Meister Eckhart, a thirteenth-century Christian mystic, spoke of our invitation with these words: “The incarnational labor pains began in Mary but continue inside each one of us” (quoted by Heather Shortlidge, Fourth Sunday in Advent paper). In other words, while neither you nor I are going to birth the Savior into the world, you and I are invited, interrupted, beckoned, into listening for God’s seemingly impossible call for how we might participate in God’s new creating in our lives and in our city and in our world, whether that call comes on the wings of an angel or out of the mouth of a friend or stranger.

And even when that call fills us with appropriate fear or with questions of how or with startling surprise, we, like regular, ordinary, biblical Mary, are also invited to reach through all of that, to decide to trust that the Lord really is with us, to empty ourselves of all the reasons why it could not work, and to be open for God’s crazy plan and claim on our lives and on all life. For birthing the gospel, the good news of Jesus Christ, into this world is an ongoing project. It may have started with Mary, but it did not end with her.

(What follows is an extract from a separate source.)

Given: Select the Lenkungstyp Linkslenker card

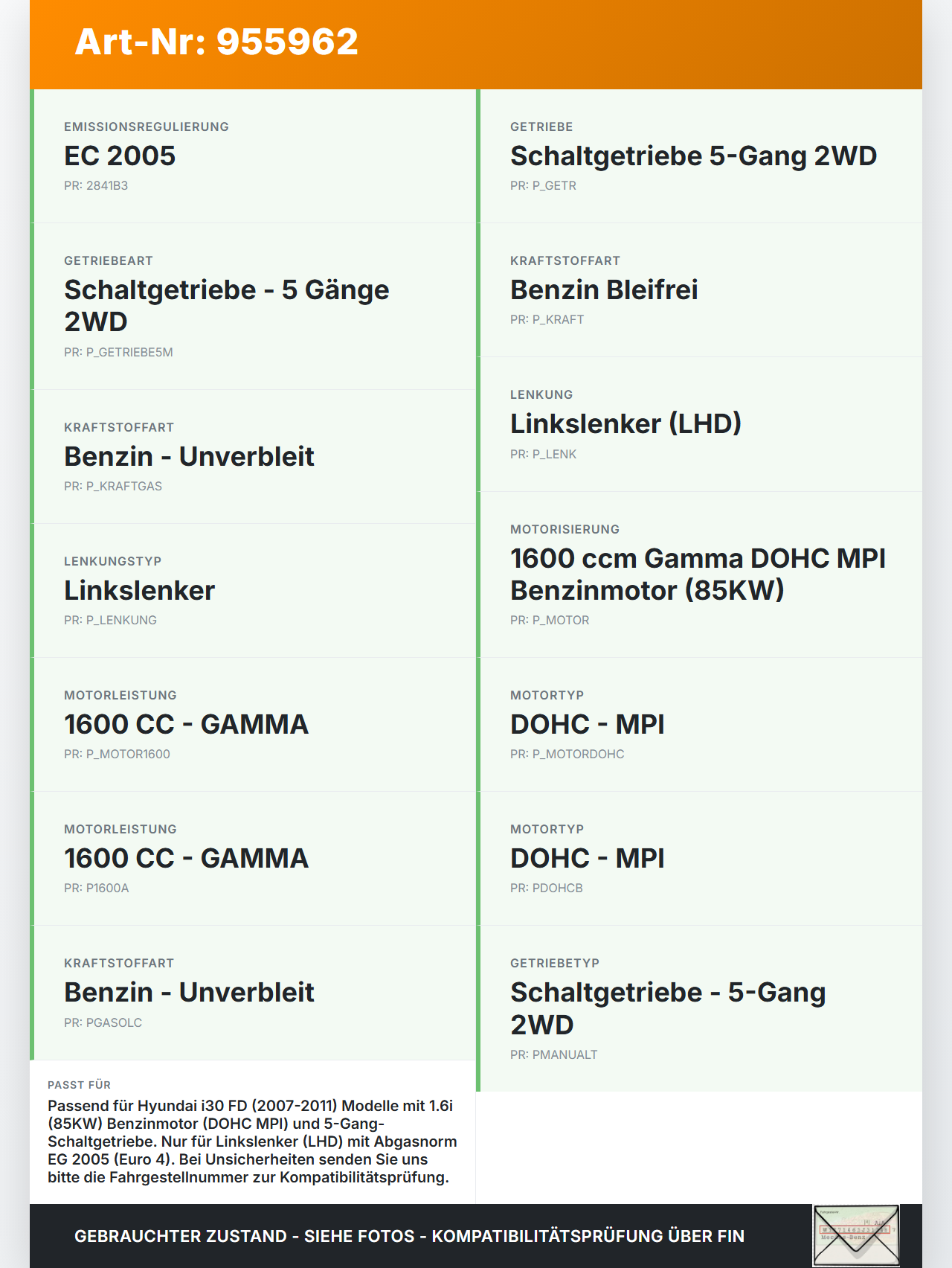Looking at the screenshot, I should click(253, 591).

For we worship a God who continues to be at work, birthing the gospel, the good news of Jesus Christ, into this world through regular, ordinary people, people like you, like me, people who take a deep breath and say, “Here we are, servants of the Lord; let it be with us according to your word”—

A Love that was birthed into our time and history with blood, sweat, and tears, through regular, ordinary Mary.

A Love that continues to be born in us and through us until all the world is new creation—as irrational and as startling as that promise might sound.

Here we are, servants of the Lord; let it be with us according to your word, whether we are ready or not.